Early one morning, while new baby and weary new parents, grandparents, and big sister slept, I woke up. Alert and alone, I decided to go for a walk around the picturesque village. I went for a brief jog, then got an iced coffee from Dunkin' Donuts (America might not run on Dunkin', but New England sure does), and shifted from my quick pace to a leisurely stroll, looking in the closed window-shops, winding my way through several little streets with old Colonial housing. Marblehead has homes and cemetaries dating back to the 1700s; American history rests there.
As I took in the homes and smells and atmosphere, I began imagining what my life might look like if I had stayed in New England.

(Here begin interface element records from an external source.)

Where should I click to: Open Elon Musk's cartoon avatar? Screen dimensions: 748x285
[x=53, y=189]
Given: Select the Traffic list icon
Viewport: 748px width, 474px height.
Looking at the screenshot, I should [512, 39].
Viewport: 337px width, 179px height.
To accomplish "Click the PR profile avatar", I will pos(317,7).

What if, instead of taking the job in Mississippi, I had accepted the teaching position I was offered in Massachusetts? I envisioned myself as a Boston girl, more accustomed to cold winters, nestled in a bigger city, a small enclave within the big city, perhaps. Dinners in Little Italy, more liberals than conservatives, fewer fried foods and more organic farms. I began to see myself as a New Englander. (Well, in the spring-summer-fall, at least.)
Then my mind drifted to my Midwestern roots, great lakes and big forests and ramshackle farms, fresh apple cider and hot donuts and friendly people. What if I had stayed in Michigan or Illinois? Could I be a Midwestern girl?

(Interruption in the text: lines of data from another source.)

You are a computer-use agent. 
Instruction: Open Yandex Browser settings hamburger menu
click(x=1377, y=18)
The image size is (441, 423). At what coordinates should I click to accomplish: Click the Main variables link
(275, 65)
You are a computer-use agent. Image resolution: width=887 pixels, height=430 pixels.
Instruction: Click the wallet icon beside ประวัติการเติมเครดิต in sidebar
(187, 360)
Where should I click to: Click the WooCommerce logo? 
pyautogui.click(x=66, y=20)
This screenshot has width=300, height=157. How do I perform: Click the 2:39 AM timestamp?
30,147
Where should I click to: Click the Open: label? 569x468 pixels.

Then, as it has so often lately, my mind changed paths again, and took me to the places that have filled my radio and heart: Myanmar. China. Iraq. Afghanistan. Darfur. What if instead of my idle musings about being a Northern or Southern girl, I had been born a Sudanese girl? I have the luxury to dream of what region I could inhabit in this country... this country that I feel required and empowerd to criticize when necessary, but that I also deeply love. I know that I am blessed to have been born here - it was luck of the draw on my part, right? It wasn't me, it was my grandparents on my father's side, and more great-greats on my mother's side (with the Creek native strain excepted) who made difficult journeys to get here. I just started out here, and have had the privilege to wander and absorb.

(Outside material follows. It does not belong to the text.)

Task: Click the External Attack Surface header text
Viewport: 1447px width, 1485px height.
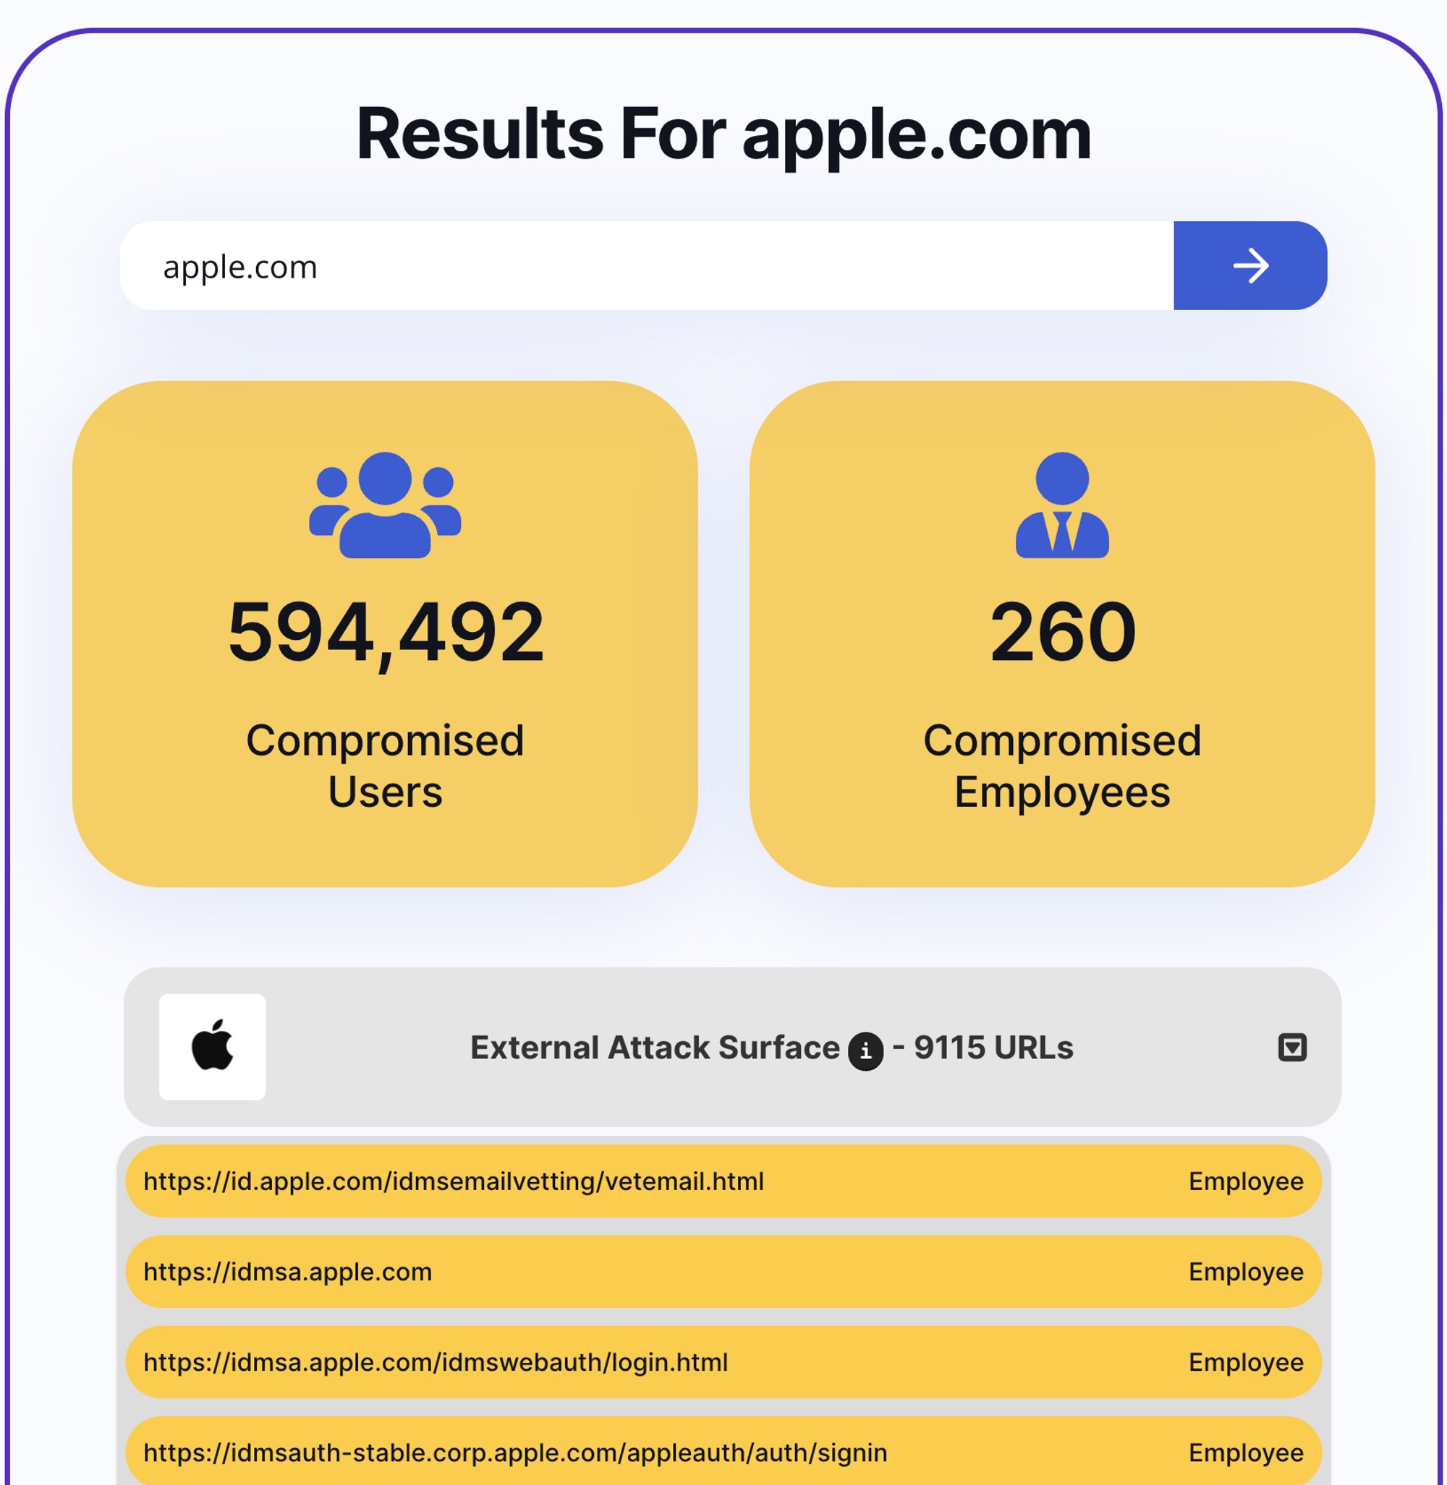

I'm no better than someone born in a more hard-hit or politically-oppressed country. I'm no more deserving. Is it selfish to feel grateful for my privilege? Or silly to be feeling guilty, now, as I wander the little town?
The wind got a little colder, and I pulled my jacket a little tighter around myself. Selfish, guilty, okay, but don't dwell in those unproductive places, silly. It's a beautiful morning. I am who I am, where I am, when I am. Wherever I'm living, I can try to make the world a little better - and from where I am, I can do what I can to make it better elsewhere, too.
For now, I'm a Southern girl. I feel comfortable in this here, in this who, in this when. But who really knows where any of us will end up? I let myself back into my friends' cozy home, and waited for the beautiful family there to wake up so we could make some breakfast. While I waited, I started writing.